Charles T. Kelsey IV, Anil K. Prinja
Nuclear Technology | Volume 168 | Number 2 | November 2009 | Pages 257-263
Neutron Data | Special Issue on the 11th International Conference on Radiation Shielding and the 15th Topical Meeting of the Radiation Protection and Shielding Division (Part 2) / Radiation Protection | doi.org/10.13182/NT09-A9191
Articles are hosted by Taylor and Francis Online.

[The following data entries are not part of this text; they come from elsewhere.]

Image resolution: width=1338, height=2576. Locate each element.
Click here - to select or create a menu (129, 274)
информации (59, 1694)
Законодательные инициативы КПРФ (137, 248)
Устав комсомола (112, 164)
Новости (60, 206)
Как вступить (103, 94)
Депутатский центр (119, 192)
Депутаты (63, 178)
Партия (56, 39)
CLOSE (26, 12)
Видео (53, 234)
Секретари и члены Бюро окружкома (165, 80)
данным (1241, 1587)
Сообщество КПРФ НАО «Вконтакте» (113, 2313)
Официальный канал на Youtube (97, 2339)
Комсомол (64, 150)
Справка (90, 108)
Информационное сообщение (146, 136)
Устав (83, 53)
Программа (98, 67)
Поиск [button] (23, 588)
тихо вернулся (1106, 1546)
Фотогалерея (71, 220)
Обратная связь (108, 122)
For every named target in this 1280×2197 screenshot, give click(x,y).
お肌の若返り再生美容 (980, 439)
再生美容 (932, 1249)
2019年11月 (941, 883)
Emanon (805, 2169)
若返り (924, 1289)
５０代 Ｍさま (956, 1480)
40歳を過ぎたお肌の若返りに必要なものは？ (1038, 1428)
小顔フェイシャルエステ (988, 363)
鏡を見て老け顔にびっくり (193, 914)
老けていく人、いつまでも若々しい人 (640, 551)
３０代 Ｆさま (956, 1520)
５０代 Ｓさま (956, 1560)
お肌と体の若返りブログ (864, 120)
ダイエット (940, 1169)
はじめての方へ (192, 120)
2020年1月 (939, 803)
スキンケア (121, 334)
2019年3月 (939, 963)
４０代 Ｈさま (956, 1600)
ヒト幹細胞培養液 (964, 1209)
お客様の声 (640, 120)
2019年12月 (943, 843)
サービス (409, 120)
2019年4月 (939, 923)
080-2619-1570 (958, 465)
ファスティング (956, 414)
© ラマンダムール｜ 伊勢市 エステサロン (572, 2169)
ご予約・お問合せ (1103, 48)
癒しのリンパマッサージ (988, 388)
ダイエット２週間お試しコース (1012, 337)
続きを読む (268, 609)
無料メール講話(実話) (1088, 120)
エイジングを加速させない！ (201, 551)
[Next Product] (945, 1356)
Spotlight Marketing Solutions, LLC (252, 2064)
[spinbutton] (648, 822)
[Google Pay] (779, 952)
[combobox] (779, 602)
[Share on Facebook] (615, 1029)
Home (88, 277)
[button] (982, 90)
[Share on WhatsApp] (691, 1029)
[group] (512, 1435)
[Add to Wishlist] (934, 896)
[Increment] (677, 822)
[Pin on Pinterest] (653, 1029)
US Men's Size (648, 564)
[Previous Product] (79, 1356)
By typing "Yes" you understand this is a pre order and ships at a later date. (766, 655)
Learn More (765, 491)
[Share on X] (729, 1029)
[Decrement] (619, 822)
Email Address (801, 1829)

The limited availability of coupled multigroup proton/neutron cross-section libraries has hampered the use of deterministic transport methods for solving shielding problems involving energetic proton sources. Libraries are developed from evaluated nuclear data for low-energy transport and the physics models of MCNPX for intermediate-energy transport. They allow deterministic solutions of orbiting spacecraft shielding problems. Evaluated cross sections for protons and neutrons are available for many nuclides up to 150 MeV. NJOY99 is used to produce coupled multigroup proton/neutron cross sections from these. For higher energies, MCNPX is run in its cross-section calculation mode where the XSEX3 program is used to tally double-differential cross sections. The XSEX3 program was modified to discretize the cross sections in energy and output Legendre expansions for angular dependence. The NJOY99 and modified XSEX3 output are combined to produce cross-section libraries for energies up to 400 MeV. The libraries are used to solve trapped proton flux shielding problems using the discrete ordinates transport code Attila. High-order Legendre expansions (P39) are required to accurately describe the highly anisotropic scattering. Attila applies the extended transport correction allowing accurate three-dimensional solutions at much lower degrees. Particle flux solutions for orbiting spacecraft shielding problems obtained with Attila and MCNPX compare favorably. Coupled multigroup proton/neutron cross-section libraries, for use with deterministic transport codes, can be prepared using NJOY99 and MCNPX. Our results using the Attila code demonstrate that multigroup deterministic methods are computationally efficient alternatives to Monte Carlo simulation.